### What is required:
The word "Uncheck" occurs in some lines of the listing. Copy those lines.

### Information provided:
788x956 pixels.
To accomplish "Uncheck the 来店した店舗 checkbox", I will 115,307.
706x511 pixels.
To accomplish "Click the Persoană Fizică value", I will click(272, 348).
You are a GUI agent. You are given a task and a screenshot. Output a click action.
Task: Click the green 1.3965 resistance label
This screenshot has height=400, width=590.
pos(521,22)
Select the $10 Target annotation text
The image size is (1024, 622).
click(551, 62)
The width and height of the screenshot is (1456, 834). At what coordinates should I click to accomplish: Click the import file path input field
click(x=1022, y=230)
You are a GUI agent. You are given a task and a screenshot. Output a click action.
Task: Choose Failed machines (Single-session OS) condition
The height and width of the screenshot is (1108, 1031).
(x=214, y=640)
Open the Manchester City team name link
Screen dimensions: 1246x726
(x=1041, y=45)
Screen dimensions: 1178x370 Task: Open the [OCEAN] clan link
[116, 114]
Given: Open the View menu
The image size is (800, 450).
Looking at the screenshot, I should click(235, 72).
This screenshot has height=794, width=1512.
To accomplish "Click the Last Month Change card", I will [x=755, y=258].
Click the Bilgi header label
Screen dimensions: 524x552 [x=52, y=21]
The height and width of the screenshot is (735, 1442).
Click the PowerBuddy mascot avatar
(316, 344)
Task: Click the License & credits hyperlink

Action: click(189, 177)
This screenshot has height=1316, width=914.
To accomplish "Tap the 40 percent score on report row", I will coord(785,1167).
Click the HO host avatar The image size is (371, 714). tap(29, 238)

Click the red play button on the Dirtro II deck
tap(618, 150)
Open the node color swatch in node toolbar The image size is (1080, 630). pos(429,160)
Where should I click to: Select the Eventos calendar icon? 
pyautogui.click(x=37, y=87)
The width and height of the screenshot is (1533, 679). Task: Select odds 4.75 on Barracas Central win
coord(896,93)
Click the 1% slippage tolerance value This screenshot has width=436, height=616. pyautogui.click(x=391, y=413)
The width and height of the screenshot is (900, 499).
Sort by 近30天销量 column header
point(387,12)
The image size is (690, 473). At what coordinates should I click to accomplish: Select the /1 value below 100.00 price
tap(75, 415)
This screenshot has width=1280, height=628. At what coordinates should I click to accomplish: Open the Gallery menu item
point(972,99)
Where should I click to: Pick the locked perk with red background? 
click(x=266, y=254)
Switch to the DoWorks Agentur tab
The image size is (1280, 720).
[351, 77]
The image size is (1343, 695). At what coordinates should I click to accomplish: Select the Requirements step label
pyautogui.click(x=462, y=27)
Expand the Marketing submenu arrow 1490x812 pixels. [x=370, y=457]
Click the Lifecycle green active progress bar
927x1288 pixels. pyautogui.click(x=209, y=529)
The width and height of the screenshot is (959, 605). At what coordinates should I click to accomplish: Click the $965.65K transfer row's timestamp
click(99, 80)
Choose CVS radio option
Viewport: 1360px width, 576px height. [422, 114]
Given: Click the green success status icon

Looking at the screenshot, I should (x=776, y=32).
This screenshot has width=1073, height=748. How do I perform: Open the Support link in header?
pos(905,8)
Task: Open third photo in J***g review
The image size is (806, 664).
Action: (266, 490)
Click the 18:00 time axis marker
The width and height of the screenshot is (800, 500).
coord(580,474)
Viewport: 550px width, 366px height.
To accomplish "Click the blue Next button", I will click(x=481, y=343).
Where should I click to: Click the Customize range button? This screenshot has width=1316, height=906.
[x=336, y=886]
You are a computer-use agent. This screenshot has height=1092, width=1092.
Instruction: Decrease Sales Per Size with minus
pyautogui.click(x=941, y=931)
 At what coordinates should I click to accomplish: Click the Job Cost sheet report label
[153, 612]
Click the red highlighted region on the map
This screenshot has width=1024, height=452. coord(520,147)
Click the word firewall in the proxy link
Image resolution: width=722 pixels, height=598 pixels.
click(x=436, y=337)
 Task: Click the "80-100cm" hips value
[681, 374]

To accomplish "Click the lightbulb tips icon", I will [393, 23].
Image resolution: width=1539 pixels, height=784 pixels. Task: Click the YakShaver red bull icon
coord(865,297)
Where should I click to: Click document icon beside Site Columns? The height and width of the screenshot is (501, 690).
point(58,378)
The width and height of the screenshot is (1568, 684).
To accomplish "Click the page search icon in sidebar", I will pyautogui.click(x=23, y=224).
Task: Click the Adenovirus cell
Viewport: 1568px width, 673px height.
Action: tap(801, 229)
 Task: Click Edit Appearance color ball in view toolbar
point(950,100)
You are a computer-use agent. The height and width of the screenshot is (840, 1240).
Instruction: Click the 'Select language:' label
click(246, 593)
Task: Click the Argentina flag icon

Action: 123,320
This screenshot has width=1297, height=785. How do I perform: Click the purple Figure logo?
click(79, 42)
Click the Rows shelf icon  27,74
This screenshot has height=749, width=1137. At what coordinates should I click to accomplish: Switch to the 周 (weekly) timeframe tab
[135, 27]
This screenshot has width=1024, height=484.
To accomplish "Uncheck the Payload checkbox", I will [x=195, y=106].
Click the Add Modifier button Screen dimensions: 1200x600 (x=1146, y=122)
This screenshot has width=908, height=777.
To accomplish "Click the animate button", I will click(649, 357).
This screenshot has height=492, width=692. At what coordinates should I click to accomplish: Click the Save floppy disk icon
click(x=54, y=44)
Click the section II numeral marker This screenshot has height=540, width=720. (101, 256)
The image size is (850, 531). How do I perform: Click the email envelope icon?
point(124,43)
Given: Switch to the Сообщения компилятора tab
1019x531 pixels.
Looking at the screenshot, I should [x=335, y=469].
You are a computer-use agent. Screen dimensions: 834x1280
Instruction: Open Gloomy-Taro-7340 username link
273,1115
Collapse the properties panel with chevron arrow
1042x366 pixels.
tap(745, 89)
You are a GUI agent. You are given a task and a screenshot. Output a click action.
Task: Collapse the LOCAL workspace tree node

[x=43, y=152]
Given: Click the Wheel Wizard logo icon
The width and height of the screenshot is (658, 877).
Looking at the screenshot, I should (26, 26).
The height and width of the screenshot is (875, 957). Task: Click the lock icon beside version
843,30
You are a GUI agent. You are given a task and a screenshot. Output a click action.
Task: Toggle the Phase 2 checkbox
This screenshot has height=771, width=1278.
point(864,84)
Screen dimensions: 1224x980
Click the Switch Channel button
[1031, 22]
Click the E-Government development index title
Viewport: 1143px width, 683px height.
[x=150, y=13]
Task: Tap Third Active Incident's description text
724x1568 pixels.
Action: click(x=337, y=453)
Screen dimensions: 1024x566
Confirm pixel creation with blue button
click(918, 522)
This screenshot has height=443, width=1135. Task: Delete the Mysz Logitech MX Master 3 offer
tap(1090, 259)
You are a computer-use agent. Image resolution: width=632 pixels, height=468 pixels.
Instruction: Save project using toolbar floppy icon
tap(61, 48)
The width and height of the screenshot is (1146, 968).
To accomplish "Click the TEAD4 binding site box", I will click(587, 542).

### Written response:
To accomplish "Uncheck the 来店した店舗 checkbox", I will 115,307.
To accomplish "Uncheck the Payload checkbox", I will [x=195, y=106].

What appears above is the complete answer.